Russia fights on the page as well as on the front line

"Tell me, why this nasty war?" asks a character in Leo Tolstoy's War and Peace. Nearly 150 years after the publication of Tolstoy's novel, another nasty war has broken out in Georgia. The current conflagration is a timely reminder that Russia excels on the literary battlefield.

Tolstoy's masterpiece chronicles Napoleon's 1812 invasion of Russia and shows how the defeat of Napoleon was a moment of national and individual liberation. The book also offers an unparalleled insight into the nature of war.

Far from being an orderly fight between two armies, military conflict is portrayed as brutish, bloody and chaotic. When Pierre Bezukhov wanders on to the battlefield of Borodino he expects to find the sort of neatly arranged battle scene that he has seen in paintings and read about in history books. Instead, "Nowhere was there a field of battle such as his imagination had pictured: there were only fields, clearings, troops, woods, the smoke of campfires, villages, mounds and streams; and try as he would he could descry no military 'position' in this landscape teeming with life. He could not even distinguish our troops from the enemy's."
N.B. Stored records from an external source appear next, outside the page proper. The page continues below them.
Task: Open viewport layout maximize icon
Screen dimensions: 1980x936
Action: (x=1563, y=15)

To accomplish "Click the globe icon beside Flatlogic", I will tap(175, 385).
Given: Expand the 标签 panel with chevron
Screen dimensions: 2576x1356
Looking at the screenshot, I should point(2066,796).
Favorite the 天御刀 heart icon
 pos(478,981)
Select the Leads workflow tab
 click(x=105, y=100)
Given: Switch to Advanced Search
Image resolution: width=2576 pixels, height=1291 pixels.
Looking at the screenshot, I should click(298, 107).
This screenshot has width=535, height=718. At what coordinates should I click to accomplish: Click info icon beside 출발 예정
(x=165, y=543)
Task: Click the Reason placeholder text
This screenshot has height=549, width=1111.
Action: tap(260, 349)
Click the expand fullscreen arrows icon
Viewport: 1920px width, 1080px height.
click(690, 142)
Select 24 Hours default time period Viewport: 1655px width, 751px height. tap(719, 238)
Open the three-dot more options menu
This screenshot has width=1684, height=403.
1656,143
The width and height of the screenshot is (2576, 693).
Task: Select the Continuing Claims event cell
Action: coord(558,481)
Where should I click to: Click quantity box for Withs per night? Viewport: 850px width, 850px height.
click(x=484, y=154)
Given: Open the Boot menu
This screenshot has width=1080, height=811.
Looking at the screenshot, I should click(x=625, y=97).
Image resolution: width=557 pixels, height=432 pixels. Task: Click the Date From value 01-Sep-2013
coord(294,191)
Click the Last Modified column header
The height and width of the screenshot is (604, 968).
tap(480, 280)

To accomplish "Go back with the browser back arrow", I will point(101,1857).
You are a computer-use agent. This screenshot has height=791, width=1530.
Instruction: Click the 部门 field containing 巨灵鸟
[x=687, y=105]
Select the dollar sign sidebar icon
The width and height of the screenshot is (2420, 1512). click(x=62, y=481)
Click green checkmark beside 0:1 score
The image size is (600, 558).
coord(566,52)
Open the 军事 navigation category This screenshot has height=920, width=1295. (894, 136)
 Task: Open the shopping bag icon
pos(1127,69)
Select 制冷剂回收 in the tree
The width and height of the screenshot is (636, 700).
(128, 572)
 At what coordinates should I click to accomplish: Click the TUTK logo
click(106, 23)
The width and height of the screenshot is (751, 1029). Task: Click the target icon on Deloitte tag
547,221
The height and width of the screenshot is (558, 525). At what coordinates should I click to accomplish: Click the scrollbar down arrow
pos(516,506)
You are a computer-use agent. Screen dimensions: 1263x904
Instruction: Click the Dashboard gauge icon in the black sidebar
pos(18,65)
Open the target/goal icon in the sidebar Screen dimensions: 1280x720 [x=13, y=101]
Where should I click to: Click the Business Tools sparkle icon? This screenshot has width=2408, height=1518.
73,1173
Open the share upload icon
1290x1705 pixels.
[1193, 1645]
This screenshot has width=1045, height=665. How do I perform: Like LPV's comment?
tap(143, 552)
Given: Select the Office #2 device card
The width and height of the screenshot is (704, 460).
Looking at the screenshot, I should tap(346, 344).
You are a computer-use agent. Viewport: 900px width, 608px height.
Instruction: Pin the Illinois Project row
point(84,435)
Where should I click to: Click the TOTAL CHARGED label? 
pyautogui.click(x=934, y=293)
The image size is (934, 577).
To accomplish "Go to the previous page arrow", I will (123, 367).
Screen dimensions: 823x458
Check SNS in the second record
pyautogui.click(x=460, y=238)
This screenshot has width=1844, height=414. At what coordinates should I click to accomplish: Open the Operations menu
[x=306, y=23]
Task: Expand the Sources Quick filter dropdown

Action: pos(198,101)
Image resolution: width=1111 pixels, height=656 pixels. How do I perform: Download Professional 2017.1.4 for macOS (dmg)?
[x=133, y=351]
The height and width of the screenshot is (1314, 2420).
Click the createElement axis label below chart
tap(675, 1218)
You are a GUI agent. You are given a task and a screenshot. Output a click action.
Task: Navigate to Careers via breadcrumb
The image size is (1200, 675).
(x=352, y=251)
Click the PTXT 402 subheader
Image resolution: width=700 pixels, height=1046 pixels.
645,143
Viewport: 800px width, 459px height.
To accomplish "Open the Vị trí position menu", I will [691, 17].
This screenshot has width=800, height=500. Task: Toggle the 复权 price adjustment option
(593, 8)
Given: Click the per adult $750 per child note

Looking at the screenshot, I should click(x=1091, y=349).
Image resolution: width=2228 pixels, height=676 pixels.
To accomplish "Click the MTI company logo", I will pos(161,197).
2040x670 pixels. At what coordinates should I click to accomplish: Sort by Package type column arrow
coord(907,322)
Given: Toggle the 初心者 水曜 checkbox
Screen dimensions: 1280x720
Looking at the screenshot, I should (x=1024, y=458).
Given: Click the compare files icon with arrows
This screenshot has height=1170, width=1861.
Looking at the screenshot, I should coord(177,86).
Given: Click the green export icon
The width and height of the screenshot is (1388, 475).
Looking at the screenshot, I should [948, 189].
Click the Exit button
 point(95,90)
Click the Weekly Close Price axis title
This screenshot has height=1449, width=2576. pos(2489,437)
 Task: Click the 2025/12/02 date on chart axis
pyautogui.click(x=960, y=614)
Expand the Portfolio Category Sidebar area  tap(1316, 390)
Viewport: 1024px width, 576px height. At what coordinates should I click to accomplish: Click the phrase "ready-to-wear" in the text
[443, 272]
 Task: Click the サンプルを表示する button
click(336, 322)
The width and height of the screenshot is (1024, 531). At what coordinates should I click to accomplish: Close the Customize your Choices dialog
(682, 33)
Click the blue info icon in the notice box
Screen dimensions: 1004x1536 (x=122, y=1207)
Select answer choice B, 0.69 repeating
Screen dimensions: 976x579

Tolstoy drew from his own experience to portray historical events, having served as an officer in the Crimean War in the 1850s. Other Russian writers, like Alexander Pushkin, were also steeped in the military tradition. His poem The Bronze Horseman, ostensibly about the equestrian statue of St Peter the Great, is a meditation on imperialism and the ambiguous nature of power.

War is a theme reprised by successive generations of Russian authors. In a nod to Tolstoy, the great émigré writer Andrei Makine opened his recent novel, A Hero's Daughter, with a description of a Second World War battlefield that echoes War and Peace: "Before the war, from books, he used to picture battlefields quite differently: soldiers carefully lined up on the fresh grass, as if before dying they had time to adopt a particular, significant posture, one suggested by death ... Which is why when he was first skirting that meadow covered with dead, he had noticed nothing." There is no dignity in death: in war everyone gets reduced to brownish porridge.

Given their obsession with military matters, it is little wonder that Russian writers have also been so personally combative: when not fighting wars, they were always at each other's throats. Tolstoy challenged his fellow author Turgenev to a duel, afterwards apologising. And Pushkin was killed in a bloody duel in 1837, at the age of 38, by a French officer whom Pushkin supected of having an affair with his wife. In Russian literature, there is as much blood and guts spilled off the page as there is on it.